[Opening RECORDS TO USE section]
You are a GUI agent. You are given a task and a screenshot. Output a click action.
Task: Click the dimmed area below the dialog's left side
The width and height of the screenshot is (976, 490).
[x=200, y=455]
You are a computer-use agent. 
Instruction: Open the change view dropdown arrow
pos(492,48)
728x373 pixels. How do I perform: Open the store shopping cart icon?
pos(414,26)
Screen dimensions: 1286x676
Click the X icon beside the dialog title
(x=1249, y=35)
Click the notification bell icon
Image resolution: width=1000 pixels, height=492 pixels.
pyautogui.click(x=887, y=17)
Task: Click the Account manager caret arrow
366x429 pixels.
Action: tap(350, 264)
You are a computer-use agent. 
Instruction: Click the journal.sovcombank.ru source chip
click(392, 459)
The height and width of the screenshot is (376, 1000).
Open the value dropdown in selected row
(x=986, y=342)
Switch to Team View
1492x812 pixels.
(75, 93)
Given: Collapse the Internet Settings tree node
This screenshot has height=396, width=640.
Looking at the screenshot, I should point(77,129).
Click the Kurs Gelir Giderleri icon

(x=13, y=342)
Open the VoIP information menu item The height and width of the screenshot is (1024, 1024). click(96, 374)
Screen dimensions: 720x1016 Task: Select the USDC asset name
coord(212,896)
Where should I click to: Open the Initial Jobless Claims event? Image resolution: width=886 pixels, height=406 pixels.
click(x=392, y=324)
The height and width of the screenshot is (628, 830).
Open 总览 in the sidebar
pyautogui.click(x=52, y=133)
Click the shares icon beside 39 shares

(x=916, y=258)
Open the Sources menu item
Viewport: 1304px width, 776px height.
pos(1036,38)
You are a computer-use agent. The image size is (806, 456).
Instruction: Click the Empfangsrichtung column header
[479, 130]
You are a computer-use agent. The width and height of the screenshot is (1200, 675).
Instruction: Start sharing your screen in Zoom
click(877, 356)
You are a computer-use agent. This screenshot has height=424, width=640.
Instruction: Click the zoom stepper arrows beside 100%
[Closing RECORDS TO USE section]
§ WHAT IS EXPECTED
Begin with the line above that has "Switch to Team View" and continue through the line that has "Open the VoIP", setting each one down exactly. Stop there.

§ OUTPUT OF THE EXERCISE
Switch to Team View
1492x812 pixels.
(75, 93)
Given: Collapse the Internet Settings tree node
This screenshot has height=396, width=640.
Looking at the screenshot, I should point(77,129).
Click the Kurs Gelir Giderleri icon

(x=13, y=342)
Open the VoIP information menu item The height and width of the screenshot is (1024, 1024). click(96, 374)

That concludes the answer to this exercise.